Problem to work on:
Within the listing below, how many lines contain the word "header"? Answer with the number only.

─── Materials provided

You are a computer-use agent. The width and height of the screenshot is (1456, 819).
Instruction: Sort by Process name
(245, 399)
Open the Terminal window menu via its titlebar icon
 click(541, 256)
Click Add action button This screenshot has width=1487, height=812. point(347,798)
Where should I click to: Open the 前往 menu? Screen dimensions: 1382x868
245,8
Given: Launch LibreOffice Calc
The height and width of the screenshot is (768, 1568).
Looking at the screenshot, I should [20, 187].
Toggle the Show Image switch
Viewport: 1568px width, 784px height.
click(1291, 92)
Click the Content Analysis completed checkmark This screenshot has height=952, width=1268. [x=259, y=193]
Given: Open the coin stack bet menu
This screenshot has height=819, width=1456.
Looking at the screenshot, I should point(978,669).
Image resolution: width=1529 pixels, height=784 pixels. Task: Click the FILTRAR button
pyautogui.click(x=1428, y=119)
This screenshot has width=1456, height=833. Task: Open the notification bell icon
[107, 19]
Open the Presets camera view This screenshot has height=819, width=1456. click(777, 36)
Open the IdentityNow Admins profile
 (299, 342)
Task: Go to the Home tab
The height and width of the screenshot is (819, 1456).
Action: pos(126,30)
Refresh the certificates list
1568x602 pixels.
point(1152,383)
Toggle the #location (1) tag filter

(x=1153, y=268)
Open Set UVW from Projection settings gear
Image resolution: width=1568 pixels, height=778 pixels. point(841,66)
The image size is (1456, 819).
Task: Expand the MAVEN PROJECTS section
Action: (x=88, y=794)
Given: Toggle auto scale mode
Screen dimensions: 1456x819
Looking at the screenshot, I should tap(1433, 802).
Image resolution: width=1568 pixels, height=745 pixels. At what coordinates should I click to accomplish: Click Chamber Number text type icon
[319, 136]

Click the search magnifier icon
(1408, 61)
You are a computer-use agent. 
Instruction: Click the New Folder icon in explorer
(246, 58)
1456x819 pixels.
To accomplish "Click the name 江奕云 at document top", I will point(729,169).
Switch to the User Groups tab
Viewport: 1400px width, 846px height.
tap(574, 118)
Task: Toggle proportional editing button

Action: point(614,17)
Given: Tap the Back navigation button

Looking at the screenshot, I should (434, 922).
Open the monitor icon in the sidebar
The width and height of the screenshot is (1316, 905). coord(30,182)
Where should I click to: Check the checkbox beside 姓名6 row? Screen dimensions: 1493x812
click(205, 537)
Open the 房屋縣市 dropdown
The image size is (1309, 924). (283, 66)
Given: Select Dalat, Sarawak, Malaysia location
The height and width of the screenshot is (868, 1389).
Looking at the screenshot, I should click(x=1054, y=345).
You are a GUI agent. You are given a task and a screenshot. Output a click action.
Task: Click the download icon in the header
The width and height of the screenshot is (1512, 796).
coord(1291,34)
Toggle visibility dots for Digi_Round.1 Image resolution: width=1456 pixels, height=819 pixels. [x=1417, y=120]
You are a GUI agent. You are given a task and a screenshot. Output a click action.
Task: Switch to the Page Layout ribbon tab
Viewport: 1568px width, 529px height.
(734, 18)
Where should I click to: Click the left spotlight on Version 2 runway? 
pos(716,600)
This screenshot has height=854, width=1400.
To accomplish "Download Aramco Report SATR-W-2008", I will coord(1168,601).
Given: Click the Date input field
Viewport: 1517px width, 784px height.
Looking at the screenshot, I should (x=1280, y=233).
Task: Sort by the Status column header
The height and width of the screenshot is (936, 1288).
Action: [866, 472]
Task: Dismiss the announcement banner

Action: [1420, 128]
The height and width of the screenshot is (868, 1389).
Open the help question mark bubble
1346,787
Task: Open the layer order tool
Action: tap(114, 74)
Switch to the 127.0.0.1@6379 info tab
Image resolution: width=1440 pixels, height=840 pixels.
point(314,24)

──────

Response to the task:
2